----- INFORMATION SUPPLIED -----

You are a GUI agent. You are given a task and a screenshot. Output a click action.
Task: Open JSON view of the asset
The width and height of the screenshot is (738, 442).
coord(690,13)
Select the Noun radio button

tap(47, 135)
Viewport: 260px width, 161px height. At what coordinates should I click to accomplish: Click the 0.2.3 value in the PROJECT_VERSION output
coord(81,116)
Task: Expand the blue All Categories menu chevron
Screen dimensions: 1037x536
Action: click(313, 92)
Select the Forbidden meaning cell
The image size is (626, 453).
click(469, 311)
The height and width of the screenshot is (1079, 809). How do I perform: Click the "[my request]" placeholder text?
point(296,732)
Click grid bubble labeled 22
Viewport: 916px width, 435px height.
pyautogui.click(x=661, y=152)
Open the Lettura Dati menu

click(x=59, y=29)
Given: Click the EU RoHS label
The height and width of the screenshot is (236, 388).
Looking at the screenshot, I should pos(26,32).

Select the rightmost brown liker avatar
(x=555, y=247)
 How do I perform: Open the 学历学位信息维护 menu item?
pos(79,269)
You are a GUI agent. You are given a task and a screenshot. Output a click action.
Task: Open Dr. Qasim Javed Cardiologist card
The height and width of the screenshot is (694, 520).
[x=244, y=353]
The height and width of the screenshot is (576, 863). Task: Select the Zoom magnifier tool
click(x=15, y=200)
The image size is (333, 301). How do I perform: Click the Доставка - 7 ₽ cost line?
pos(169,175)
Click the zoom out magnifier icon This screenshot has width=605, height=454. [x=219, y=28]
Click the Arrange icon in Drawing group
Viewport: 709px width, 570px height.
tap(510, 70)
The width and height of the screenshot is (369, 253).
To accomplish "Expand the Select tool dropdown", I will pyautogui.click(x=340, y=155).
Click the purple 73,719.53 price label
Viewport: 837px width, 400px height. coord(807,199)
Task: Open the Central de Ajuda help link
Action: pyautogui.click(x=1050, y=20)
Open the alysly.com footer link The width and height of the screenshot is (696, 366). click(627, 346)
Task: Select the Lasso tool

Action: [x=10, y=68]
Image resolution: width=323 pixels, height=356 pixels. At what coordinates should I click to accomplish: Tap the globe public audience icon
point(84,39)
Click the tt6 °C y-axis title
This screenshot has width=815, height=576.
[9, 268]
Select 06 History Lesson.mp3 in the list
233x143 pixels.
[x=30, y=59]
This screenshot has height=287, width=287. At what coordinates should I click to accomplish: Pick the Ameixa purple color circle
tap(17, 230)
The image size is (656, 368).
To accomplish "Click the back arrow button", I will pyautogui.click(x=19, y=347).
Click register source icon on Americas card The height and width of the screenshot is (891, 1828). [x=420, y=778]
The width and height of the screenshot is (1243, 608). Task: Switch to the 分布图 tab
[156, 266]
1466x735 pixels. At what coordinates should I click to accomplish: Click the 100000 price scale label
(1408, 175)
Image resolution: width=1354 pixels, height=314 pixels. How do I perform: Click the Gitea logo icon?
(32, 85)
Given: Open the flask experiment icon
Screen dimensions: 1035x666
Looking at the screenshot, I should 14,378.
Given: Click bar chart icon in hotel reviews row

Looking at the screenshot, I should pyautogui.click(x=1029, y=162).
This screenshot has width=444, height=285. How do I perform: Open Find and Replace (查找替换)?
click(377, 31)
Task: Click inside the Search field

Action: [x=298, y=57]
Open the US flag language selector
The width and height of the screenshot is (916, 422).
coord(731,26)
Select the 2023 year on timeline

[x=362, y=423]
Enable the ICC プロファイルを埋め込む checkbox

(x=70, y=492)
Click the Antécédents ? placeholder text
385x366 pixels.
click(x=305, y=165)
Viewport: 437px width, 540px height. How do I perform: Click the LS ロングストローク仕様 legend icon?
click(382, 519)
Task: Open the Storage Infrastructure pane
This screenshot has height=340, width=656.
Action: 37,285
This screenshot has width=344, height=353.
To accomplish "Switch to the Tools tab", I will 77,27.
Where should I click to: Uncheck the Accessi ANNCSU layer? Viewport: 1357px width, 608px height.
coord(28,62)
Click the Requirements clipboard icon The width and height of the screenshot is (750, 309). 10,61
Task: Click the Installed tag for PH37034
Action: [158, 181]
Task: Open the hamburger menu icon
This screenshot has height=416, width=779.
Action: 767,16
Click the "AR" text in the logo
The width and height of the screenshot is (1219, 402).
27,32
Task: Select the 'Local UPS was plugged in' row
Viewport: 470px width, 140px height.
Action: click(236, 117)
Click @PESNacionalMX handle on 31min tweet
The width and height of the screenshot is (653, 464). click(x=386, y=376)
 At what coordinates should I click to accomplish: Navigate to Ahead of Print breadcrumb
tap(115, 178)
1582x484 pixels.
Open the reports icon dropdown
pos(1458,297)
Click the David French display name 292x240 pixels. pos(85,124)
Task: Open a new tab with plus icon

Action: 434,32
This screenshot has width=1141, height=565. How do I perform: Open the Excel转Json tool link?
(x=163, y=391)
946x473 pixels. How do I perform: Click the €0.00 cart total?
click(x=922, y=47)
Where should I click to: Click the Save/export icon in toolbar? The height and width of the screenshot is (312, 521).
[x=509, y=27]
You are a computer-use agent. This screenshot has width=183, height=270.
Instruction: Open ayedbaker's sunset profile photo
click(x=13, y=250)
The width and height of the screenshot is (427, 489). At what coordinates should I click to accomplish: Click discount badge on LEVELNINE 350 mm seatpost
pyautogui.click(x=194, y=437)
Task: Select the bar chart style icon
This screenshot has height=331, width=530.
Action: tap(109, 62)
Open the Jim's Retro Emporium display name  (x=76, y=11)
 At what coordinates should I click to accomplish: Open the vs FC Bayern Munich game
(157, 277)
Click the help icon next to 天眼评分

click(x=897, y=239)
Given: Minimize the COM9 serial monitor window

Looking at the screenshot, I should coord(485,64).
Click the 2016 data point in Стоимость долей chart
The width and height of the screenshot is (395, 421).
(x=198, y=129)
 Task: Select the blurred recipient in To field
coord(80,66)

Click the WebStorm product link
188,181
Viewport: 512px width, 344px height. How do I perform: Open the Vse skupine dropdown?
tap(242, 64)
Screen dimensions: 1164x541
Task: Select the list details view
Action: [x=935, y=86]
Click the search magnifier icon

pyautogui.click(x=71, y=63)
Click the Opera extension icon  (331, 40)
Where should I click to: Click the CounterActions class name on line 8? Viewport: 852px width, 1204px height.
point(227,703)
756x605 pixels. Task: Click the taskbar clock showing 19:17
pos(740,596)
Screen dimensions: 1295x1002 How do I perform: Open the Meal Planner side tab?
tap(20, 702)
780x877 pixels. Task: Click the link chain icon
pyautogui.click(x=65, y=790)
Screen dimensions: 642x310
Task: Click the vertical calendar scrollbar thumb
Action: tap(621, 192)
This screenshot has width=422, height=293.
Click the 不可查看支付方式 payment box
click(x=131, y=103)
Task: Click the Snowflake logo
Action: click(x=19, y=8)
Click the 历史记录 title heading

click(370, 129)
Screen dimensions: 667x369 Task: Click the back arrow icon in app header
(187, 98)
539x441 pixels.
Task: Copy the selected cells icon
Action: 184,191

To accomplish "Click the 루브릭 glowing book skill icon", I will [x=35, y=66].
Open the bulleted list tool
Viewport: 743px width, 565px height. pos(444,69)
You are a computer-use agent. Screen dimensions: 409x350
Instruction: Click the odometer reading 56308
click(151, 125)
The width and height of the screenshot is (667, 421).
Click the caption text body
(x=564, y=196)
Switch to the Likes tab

-----

THE TASK:
All lines above that contain "card" are required in the answer.

ANSWER SECTION:
Task: Open Dr. Qasim Javed Cardiologist card
Click register source icon on Americas card The height and width of the screenshot is (891, 1828). [x=420, y=778]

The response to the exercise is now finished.